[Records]
┏━━

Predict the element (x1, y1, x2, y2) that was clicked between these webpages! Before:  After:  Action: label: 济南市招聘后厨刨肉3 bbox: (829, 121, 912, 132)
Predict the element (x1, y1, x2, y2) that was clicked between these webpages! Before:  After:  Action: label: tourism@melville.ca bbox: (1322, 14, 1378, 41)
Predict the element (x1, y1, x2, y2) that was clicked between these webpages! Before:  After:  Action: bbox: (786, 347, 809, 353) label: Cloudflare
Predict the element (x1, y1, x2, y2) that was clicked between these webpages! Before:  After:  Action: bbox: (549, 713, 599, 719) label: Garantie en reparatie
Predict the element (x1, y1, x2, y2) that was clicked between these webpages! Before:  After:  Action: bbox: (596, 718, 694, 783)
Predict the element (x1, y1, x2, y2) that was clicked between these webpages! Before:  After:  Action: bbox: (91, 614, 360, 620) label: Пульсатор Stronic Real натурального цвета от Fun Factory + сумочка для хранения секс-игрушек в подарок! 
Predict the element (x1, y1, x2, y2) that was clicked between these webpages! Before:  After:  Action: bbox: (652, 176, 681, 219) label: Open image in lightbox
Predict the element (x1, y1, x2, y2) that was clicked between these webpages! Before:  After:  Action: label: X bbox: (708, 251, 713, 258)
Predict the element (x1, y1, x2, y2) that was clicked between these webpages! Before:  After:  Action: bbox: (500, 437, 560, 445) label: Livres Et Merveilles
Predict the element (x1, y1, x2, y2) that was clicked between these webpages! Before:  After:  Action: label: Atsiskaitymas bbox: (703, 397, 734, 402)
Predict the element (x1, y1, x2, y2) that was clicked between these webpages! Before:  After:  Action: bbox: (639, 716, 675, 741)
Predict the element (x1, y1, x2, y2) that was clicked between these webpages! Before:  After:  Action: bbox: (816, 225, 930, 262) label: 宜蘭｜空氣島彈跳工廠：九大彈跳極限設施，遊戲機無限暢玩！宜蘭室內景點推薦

┗━━

• **Written instruction**: Recast every line of the records above as a Markdown table with two columns, Row and Line. Put the row number under Row and the text of the line under Line, and leave out any blank lines.

• **Response**:
| Row | Line |
|---|---|
| 1 | Predict the element (x1, y1, x2, y2) that was clicked between these webpages! Before:  After:  Action: label: 济南市招聘后厨刨肉3 bbox: (829, 121, 912, 132) |
| 2 | Predict the element (x1, y1, x2, y2) that was clicked between these webpages! Before:  After:  Action: label: tourism@melville.ca bbox: (1322, 14, 1378, 41) |
| 3 | Predict the element (x1, y1, x2, y2) that was clicked between these webpages! Before:  After:  Action: bbox: (786, 347, 809, 353) label: Cloudflare |
| 4 | Predict the element (x1, y1, x2, y2) that was clicked between these webpages! Before:  After:  Action: bbox: (549, 713, 599, 719) label: Garantie en reparatie |
| 5 | Predict the element (x1, y1, x2, y2) that was clicked between these webpages! Before:  After:  Action: bbox: (596, 718, 694, 783) |
| 6 | Predict the element (x1, y1, x2, y2) that was clicked between these webpages! Before:  After:  Action: bbox: (91, 614, 360, 620) label: Пульсатор Stronic Real натурального цвета от Fun Factory + сумочка для хранения секс-игрушек в подарок!  |
| 7 | Predict the element (x1, y1, x2, y2) that was clicked between these webpages! Before:  After:  Action: bbox: (652, 176, 681, 219) label: Open image in lightbox |
| 8 | Predict the element (x1, y1, x2, y2) that was clicked between these webpages! Before:  After:  Action: label: X bbox: (708, 251, 713, 258) |
| 9 | Predict the element (x1, y1, x2, y2) that was clicked between these webpages! Before:  After:  Action: bbox: (500, 437, 560, 445) label: Livres Et Merveilles |
| 10 | Predict the element (x1, y1, x2, y2) that was clicked between these webpages! Before:  After:  Action: label: Atsiskaitymas bbox: (703, 397, 734, 402) |
| 11 | Predict the element (x1, y1, x2, y2) that was clicked between these webpages! Before:  After:  Action: bbox: (639, 716, 675, 741) |
| 12 | Predict the element (x1, y1, x2, y2) that was clicked between these webpages! Before:  After:  Action: bbox: (816, 225, 930, 262) label: 宜蘭｜空氣島彈跳工廠：九大彈跳極限設施，遊戲機無限暢玩！宜蘭室內景點推薦 |